Well, I am eerily getting to the final phases of this long process of leaving. This weekend I travelled to Kentucky to see my family and to celebrate my mother’s 79th birthday. It’s really hard for me to even imagine that when I get home, I only have a couple days to prepare for the estate sale on Saturday. It is constantly on my mind wondering what the next couple of weeks will be like before I finally leave. On top of everything else that I am trying to remember, I sort of get the sense that after everything is sold I will feel like that, even if I do still have a house, I will no longer have a home. But when I’m honest with myself I remember that this is the feeling I’ve had for over a year now. My heart is feeling lighter the more I let go of things. I know I’ve said this here before, but is time to move on. Somehow this is something that you just know and can’t really explain.

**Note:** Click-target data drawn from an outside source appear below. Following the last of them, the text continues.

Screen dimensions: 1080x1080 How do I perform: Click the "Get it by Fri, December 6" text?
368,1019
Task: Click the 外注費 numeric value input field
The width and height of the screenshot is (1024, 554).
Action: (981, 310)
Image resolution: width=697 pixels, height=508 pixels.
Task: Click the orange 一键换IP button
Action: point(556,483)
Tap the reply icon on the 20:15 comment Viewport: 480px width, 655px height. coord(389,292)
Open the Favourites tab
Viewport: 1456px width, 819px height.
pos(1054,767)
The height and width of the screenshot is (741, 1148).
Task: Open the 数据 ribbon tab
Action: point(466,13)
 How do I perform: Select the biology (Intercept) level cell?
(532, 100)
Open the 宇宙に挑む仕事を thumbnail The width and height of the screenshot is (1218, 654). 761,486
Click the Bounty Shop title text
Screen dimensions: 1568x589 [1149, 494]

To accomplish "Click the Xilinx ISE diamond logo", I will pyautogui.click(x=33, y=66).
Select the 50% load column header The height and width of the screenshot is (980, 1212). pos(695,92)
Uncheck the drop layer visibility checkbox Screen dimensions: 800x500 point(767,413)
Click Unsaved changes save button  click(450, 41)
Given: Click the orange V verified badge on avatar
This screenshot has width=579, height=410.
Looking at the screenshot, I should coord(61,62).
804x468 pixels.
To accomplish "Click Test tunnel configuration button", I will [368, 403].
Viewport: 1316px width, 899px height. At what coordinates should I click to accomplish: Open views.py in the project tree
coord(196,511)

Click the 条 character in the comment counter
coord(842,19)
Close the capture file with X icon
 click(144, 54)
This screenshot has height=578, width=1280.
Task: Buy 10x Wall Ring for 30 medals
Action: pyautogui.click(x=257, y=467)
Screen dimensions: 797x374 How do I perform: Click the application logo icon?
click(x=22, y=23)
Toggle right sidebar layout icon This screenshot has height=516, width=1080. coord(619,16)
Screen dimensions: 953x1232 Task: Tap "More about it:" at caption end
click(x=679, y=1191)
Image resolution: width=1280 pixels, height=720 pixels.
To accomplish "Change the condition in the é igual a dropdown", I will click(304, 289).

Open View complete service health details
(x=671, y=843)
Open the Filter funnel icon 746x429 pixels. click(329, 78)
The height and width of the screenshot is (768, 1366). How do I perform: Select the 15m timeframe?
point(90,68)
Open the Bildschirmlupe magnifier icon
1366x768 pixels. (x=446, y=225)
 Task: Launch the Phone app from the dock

Since I’ve been around so many people over the past couple days, I have had to talk a lot about this trip…you know, explain a few things. This is the most that I have had to do this vocally so far, and I tried to listen to myself as I talked about it. My conclusion is that even though I am on the younger end of the spectrum of my siblings, I’m very proud of the fact that I’m the first to go senile. It seems that the more I explained myself, the more my “Radical Sabbatical” morphed into the “Irresponsible Folly.” But once again I have triumphed over my ability to think logically and my good common sense by fooling myself into believing I’m doing the right thing. This battle is constantly being fought between my head and my heart. It’s a shame that my gums and top-right molar got caught in the cross-fire. They were really quite innocent.
I want to call out my entire family for the support and encouragement I have received over the past couple days. Knowing that you are standing behind me means everything to me and gives me the courage to “throw my heart out in front of me…and then race ahead to catch it.”